Demographics of patients with heart failure during emergency medical services transport (N=4,663)

Variable Total sample
(n=4,663)
No complaint of
pain (n=3,629)
Complaint of
pain (n=1,034)
p-value
Age in years 64.16 ± 14.26 65.42 ± 14.09 59.73 ± 13.97 < .001
Gender .262
 Women 2,709 (58.1%) 2,124 (58.5%) 585 (56.6%)
 Men 1,954 (41.9%) 1,505 (41.5%) 449 (43.4%)
Race .733
 White 1,934 (41.5%) 1,500 (41.3%) 434 (42.0%)
 Black 2,689 (57.7%) 2,099 (57.8%) 590 (57.1%)
 Other 40 (0.9%) 30 (0.8%) 10 (1%)
Ethnicity (n=4,612) .030
 Not Hispanic/Latino 4,574 (99.2%) 3,563 (99.3%) 1,011 (98.6%)
 Hispanic/Latino 38 (0.8%) 24 (0.7%) 14 (1.4%)
Vital signs
 Systolic BP in mmHg 148.69 ± 38.91 148.95 ± 40.29 147.75 ± 33.65 .334
 Diastolic BP in mmHg (n=3,954) 83.45 ± 21.67 83.07 ± 22.20 84.75 ± 19.72 .030
 Heart rate in BPM 92.57 ± 24.48 93.00 ± 24.30 91.03 ± 25.03 .025
 Respiratory rate 20.60 ± 6.75 21.06 ± 7.20 18.97 ± 4.51 < .001
O2 saturation in % 94.78 ± 8.16 94.18 ± 8.93 96.89 ± 3.87 < .001
Glasgow Coma Scale (n=4,363) 14.58 ± 1.71 14.47 ± 1.92 14.97 ± 0.36 < .001
Shortness of breath 2,241 (48.1%) 1,817 (50.1%) 424 (41.0%) < .001
Number of medications 6.44 ± 5.26 6.42 ± 5.25 6.50 ± 5.30 .670
Number of comorbid conditions 1.26 ± 0.92 1.20 ± 0.88 1.45 ± 1.02 < .001
Comorbid conditions
 Coronary artery disease 522 (11.2%) 374 (10.3%) 148 (14.3%) < .001
 Atrial fibrillation 488 (10.5%) 384 (10.6%) 104 (10.1%) .628
 Hypertension 3,511 (75.3%) 2,732 (75.3%) 779 (75.3%) .971
 Coronary artery bypass graft 252 (5.4%) 173 (4.8%) 79 (7.6%) < .001
 Myocardial infarction 846 (18.1%) 544 (15.0%) 302 (29.2%) < .001
 Sudden cardiac arrest 40 (0.9%) 23 (0.6%) 17 (1.6%) .002
Devices
 Pacemaker 311 (6.7%) 220 (6.1%) 91 (8.8%) .002
 ICD 182 (3.9%) 117 (3.2%) 65 (6.3%) < .001

Actual sample size is provided when total sample does not equal 4,663 due to missing data.

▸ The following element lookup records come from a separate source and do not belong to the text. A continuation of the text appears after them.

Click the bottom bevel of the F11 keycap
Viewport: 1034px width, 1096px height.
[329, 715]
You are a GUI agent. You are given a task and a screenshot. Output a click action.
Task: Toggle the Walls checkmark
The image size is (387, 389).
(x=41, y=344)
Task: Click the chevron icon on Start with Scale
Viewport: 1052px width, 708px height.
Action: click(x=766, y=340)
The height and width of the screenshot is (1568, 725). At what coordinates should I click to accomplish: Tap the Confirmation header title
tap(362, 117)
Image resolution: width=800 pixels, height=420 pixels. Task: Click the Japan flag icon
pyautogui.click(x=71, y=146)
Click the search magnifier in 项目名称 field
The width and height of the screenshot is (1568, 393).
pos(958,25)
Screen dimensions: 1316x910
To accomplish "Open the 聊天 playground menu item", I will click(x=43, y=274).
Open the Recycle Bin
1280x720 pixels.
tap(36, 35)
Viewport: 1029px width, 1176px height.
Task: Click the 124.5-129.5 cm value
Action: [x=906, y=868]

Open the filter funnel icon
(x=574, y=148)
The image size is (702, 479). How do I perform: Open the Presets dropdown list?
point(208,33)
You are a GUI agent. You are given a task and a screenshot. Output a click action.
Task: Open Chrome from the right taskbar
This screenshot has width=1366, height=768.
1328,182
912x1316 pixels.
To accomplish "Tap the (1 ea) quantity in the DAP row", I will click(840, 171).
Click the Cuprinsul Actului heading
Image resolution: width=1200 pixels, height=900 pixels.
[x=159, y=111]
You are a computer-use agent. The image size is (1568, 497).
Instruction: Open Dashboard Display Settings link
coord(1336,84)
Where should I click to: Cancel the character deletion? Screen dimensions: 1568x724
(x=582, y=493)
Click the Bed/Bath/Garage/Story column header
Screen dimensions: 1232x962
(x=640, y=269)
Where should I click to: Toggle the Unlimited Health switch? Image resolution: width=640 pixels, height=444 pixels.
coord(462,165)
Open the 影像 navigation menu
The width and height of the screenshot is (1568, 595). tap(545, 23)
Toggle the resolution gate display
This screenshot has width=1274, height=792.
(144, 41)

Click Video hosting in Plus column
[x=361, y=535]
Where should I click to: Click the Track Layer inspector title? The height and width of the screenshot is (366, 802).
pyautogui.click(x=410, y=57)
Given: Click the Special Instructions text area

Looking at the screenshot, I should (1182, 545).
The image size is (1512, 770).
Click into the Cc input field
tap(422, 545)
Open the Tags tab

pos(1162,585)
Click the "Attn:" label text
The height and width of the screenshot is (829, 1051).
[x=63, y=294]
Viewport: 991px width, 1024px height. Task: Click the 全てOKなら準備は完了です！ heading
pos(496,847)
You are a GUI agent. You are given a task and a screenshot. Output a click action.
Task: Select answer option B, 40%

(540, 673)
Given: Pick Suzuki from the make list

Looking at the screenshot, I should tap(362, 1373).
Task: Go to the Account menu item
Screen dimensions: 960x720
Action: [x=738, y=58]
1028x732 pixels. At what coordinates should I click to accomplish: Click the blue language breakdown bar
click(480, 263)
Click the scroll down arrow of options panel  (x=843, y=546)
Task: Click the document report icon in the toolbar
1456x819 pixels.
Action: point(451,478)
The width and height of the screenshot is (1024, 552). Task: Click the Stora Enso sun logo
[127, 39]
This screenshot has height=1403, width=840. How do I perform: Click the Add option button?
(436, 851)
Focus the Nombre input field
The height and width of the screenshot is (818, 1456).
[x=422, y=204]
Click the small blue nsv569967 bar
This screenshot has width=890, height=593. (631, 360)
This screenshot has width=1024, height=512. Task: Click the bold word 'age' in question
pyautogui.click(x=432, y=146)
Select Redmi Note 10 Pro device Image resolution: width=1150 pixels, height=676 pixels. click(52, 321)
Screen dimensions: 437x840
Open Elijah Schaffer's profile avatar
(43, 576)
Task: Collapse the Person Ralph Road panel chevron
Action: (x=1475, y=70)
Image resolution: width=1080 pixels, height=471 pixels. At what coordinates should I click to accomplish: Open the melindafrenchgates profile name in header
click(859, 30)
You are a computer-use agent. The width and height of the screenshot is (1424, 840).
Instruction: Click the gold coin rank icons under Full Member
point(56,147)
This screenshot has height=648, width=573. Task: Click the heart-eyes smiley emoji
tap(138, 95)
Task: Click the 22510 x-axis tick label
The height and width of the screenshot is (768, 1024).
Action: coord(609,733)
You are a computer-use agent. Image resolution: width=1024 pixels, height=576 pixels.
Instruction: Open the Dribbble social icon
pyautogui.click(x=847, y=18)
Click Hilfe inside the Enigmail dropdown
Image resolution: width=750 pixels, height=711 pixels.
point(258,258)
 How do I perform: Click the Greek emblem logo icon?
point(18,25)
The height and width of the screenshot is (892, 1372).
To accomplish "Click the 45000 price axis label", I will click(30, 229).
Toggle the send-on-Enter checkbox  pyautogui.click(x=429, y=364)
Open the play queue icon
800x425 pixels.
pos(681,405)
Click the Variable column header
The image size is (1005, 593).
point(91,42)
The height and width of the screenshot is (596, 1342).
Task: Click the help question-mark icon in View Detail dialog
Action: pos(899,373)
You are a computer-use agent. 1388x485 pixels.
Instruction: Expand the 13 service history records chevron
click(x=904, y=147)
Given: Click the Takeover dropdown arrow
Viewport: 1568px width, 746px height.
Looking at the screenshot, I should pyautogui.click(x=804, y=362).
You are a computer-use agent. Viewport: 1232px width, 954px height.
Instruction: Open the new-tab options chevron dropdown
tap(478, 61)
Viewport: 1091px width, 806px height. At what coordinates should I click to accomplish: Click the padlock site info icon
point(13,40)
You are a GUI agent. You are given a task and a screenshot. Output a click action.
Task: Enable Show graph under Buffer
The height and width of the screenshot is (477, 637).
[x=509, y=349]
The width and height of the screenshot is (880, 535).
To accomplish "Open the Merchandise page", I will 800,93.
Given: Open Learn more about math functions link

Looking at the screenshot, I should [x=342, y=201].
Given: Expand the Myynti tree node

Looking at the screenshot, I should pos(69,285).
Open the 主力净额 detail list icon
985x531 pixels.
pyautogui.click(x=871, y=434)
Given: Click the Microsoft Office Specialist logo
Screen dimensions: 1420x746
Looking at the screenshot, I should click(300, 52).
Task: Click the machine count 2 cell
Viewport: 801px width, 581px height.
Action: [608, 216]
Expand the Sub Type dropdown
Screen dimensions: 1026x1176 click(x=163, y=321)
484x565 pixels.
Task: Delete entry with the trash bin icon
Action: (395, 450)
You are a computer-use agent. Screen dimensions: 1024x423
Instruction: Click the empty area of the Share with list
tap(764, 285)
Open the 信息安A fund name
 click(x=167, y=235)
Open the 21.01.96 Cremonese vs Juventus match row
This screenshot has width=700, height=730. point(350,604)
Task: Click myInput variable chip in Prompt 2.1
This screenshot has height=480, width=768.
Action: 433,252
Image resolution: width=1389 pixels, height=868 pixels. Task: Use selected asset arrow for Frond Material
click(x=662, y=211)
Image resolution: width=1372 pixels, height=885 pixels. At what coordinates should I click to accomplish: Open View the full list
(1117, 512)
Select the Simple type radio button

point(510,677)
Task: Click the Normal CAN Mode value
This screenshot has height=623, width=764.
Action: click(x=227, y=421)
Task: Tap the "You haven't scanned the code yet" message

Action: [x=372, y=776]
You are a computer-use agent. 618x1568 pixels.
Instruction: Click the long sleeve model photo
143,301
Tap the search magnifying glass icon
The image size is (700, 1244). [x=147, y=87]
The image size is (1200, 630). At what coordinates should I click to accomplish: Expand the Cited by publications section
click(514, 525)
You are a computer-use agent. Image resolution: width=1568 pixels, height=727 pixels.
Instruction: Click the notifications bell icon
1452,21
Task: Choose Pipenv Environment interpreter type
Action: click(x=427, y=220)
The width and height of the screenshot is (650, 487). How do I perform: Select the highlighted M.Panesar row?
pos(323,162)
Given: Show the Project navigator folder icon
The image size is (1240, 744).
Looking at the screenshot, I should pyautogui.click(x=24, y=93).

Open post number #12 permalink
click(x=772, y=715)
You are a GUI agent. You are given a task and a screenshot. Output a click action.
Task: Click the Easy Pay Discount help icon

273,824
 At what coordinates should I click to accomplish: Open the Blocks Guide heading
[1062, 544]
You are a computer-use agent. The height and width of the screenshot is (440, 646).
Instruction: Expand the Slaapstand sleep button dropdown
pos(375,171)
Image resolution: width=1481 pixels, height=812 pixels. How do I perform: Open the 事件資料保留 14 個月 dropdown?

Abbreviations: BP, blood pressure; BPM, beats per minute; SD, standard deviation; ICD, implantable cardioverter-defibrillator

Of the 4,663 patients, 1,034 (22.2%) had a primary complaint of pain during EMS transport. Compared with patients who activated EMS with other primary complaints, patients with a primary complaint of pain were significantly younger, had significantly higher diastolic blood pressure and O2 saturation, and significantly slower heart rate and respiratory rate. Patients with a primary complaint of pain had a significantly greater number of comorbid conditions, and a significantly higher frequency of a history of coronary artery disease, coronary artery bypass graft, sudden cardiac arrest, and myocardial infarction. Patients with a primary complaint of pain had significantly higher GCS scores, indicating better mental status, although mean scores in both groups and the total sample were above 14. A significantly higher percentage of patients who presented with a primary complaint of pain had a pacemaker, or an implantable cardioverter-defibrillator.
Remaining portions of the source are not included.